> **Goals**:
[A] Rewrite the paragraph of the course description that begins "The concept of" as a short bulleted list, keeping its main facts.
[B] Put this sentence from the course description into Spanish: "Grades will be based on performance, growth and class participation."
[C] In the course description, reproduce word for word the passage between "The course will" and "place in line.", inclusive.

> **Source extract**:
The concept of "the line" will be explored and discussed at length. What makes up a line, how to recognize a line, how to take your place in line, how to ask someone "are you in line?", how to be aware of those around you in general will also be discussed and the disastrous consequences to your self-awareness and subsequent descent into self-involved idiocy if you begin to cut in line will also be explored at length.
You will also learn to profile and deal with recognizable linecutter types that include but are not limited to: Guy Checking Text Messages, Baggy Jeans Hat-Backwards Manhattan Private School White Boy, Crazy Dog Lady, Insane Smelly Hungry Shopping Cart Man, Hungry Homeboy and Crew, Upper East Side Entitlement Girl (and Mother), Upper West Side Mid-Morning Bowl Smoker Dude, Nuyorican Six-Inch Nail Mami (and sometimes Papi), Angry Lonely Older Single Newly Divorced Man, Angry Lonely Older Single Newly Divorced Woman, Jersey Interloper Drunk From Clubs, Angry White Blue Balls Guy, and Conveniently Senile Grandma.
The course will wrap up with a one-day line demonstration and technique workshop. Grades will be based on performance, growth and class participation.
Because the class is run on a first-come, first-serve basis it's suggested you arrive early to secure your place in line.

> **Data rows**:
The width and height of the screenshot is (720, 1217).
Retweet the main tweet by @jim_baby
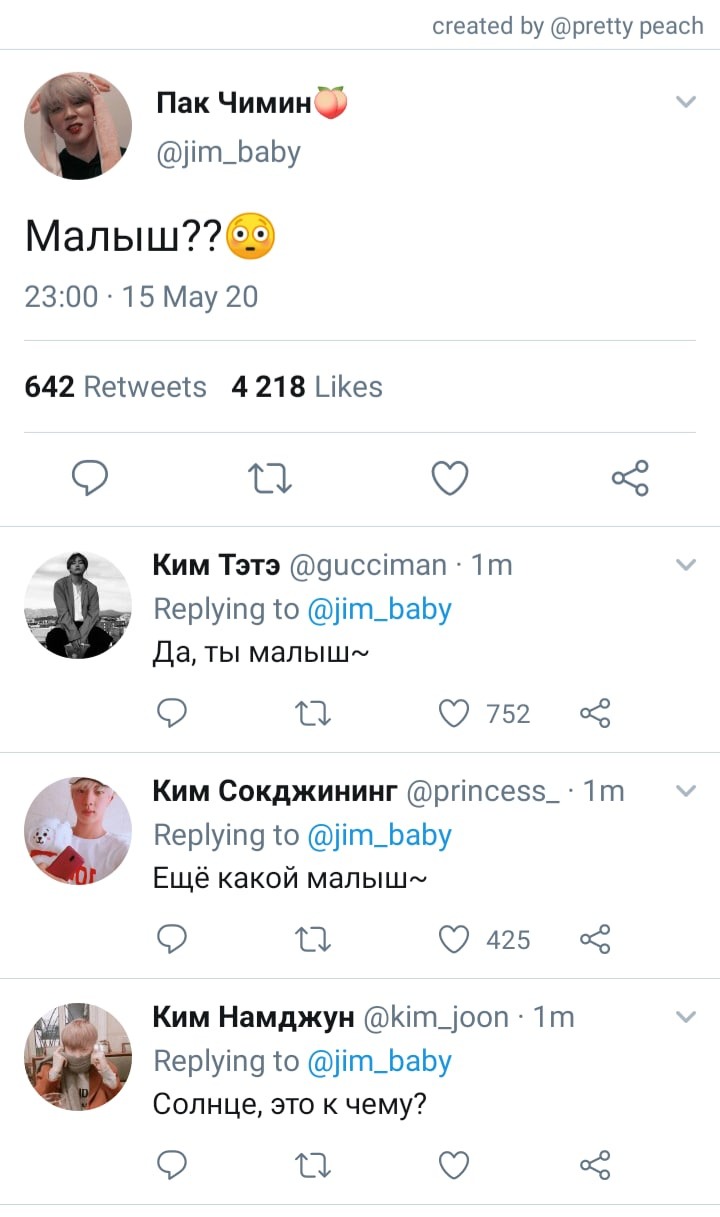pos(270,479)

* * *

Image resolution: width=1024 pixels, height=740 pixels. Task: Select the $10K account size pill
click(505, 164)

--

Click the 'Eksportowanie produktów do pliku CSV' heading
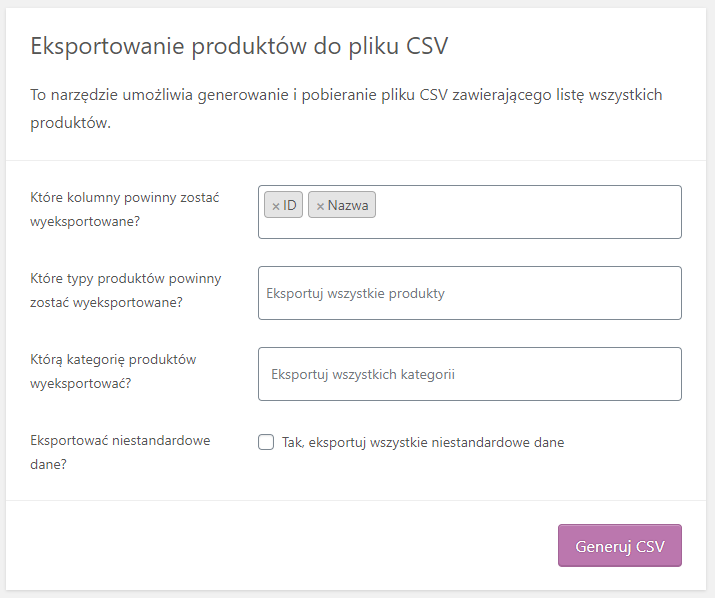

> **The responses**:
[A]
- The concept of "the line" will be explored and discussed at length.
- Topics include what makes up a line, how to recognize one, how to take your place in it, how to ask someone "are you in line?", and how to be aware of those around you in general.
- The disastrous consequences of cutting in line will also be explored at length: damage to your self-awareness and a descent into self-involved idiocy.

[B] Las calificaciones se basarán en el desempeño, el progreso y la participación en clase.

[C]
The course will wrap up with a one-day line demonstration and technique workshop. Grades will be based on performance, growth and class participation.
Because the class is run on a first-come, first-serve basis it's suggested you arrive early to secure your place in line.